Now, I need to register a function template as a callback and this is causing me problems. Consider the following code:

template <typename T> void my_callback(void* data) { … }

int main() {
    int ft = 42;
    register_callback(reinterpret_cast<void*>(&my_callback<int>), &ft);
    invoke_callback();
}

This gives me the following linker error (using g++ (GCC) 4.5.1 on OS X but works on most other combinations of compiler version / platform):

Undefined symbols for architecture x86_64:

"void my_callback<int>(void*)", referenced from:  
  _main in ccYLXc5w.o

which I find understandable.

First “solution”

This is easily fixed by explicitly instantiating the template:

template void my_callback<int>(void* data);

Unfortunately, this isn’t applicable in my real code since the callback is registered inside a function template, and I don’t know for which set of template arguments this function will be called, so I can’t provide explicit instantiations for all of them (I’m programming a library). So my real code looks a bit like this:

template <typename T>
void do_register_callback(T& value) {
    register_callback(reinterpret_cast<void*>(my_callback<T>), &value);
    // Other things …
}

int main() {
    int ft = 42;
    do_register_callback(ft);
    invoke_callback();
}

Second “solution”

A function template is implicitly instantiated by calling the function. So let’s do that, but make sure that the call isn’t actually performed (the function has got side-effects):

template <typename T>
void do_register_callback(T& value) {
    if (false) { my_callback<T>(0); }
    register_callback(reinterpret_cast<void*>(my_callback<T>), &value);
}

This seems to work, even with optimisations enabled (so that the dead branch is removed by the compiler). But I’m not sure if this won’t some day break down. I also find this a very ugly solution that requires a length explanatory comment lest some future maintainer remove this obviously unnecessary code.

Question

How do I instantiate a template for which I don’t know the template arguments? This question is obviously nonsense: I can’t. – But is there a sneaky way around this?

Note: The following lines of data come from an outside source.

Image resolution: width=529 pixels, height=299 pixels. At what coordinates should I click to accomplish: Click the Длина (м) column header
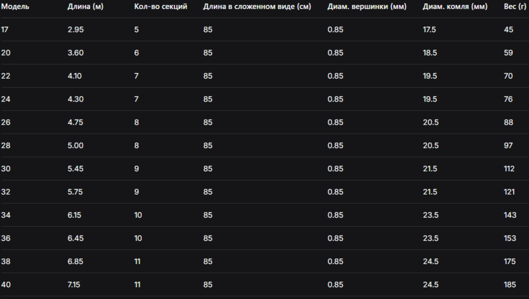pos(85,7)
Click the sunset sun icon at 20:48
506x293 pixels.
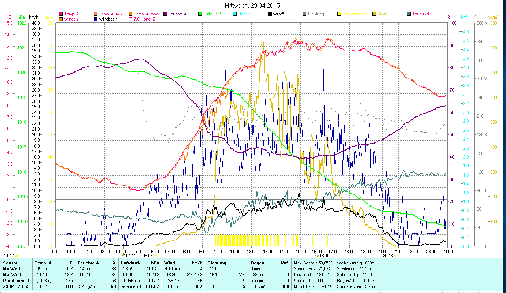(395, 256)
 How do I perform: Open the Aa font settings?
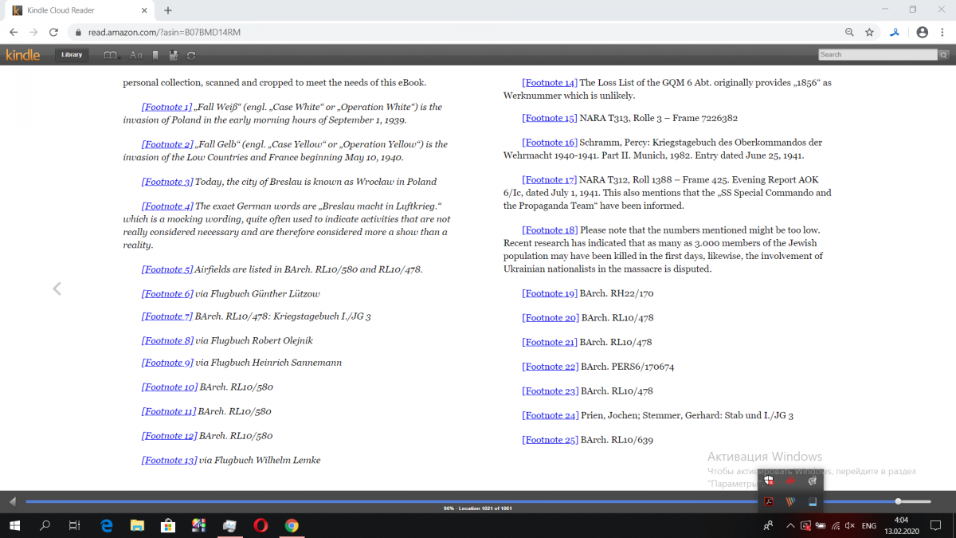point(136,55)
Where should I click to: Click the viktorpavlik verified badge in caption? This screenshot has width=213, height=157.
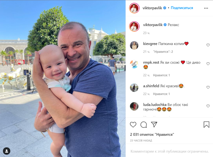coord(165,25)

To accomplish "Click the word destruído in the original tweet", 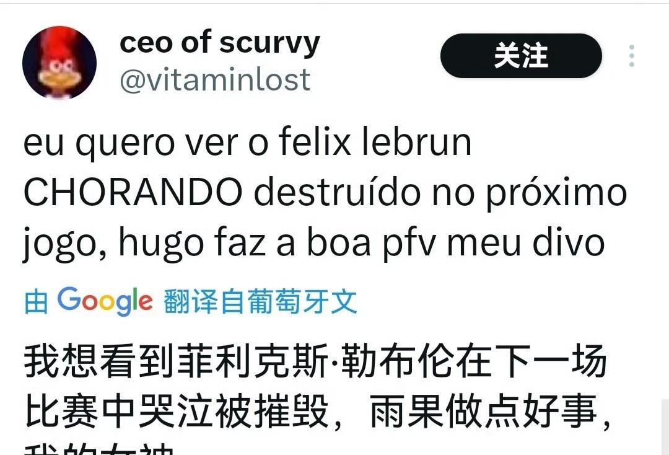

Barring that, is my workaround guaranteed to succeed?

Bonus question

The code (specifically, the fact that I cast a function pointer to void*) also produces the following warning:

ISO C++ forbids casting between pointer-to-function and pointer-to-object

when compiling with -pedantic. Can I somehow get rid of the warning, without writing a strongly-typed C wrapper for the library (which is impossible in my situation)?

Running code on ideone (with an added cast to make it compile)


回答1:


POSIX recommends the following way to cast between function pointer types and object pointer types (which is undefined in C99):

typedef void function_type(void*);
function_type *p_to_function = &my_callback<T>;
void* p_to_data = *(void**)&p_to_function;

// Undefined:
// void* p_to_data = (void*)p_to_function;

Notice that in C++-land, this would perform a reinterpret_cast<void**>(&p_to_function) from function_type**. This is not undefined but instead implementation-defined, unlike reinterpret_cast<void*>(p_to_function). So it's probably your best bet to write C++-conformant code that relies on the implementation.




回答2:


Apparently, the real problem was the missing static_cast in my original code:

register_callback(reinterpret_cast<void*>(&my_callback<int>), &ft);

This compiles fine, but triggers the liker error when using GCC 4.5. It doesn’t even compile when using GCC 4.2, instead giving the following compile error:

insufficient contextual information to determine type

Once this “contextual information” is provided, the code compiles and links:

register_callback(reinterpret_cast<void*>(
    static_cast<void(*)(void*)>(my_callback<int>)), &value);

I’ve got no idea whether the cast is actually required and (if so) why GCC 4.5 allows me to leave it off, and then fails to instantiate the template. But at least I got the code to compile without resorting to hacks.




回答3:


This should work:

template <typename T>
void do_register_callback(T& value) {
   void (*callback)(void*) = my_callback<T>;
   register_callback(reinterpret_cast<void*>(callback), &value);
}

The first line forces the compiler to instantiate that function to generate the address - which you can then happily pass.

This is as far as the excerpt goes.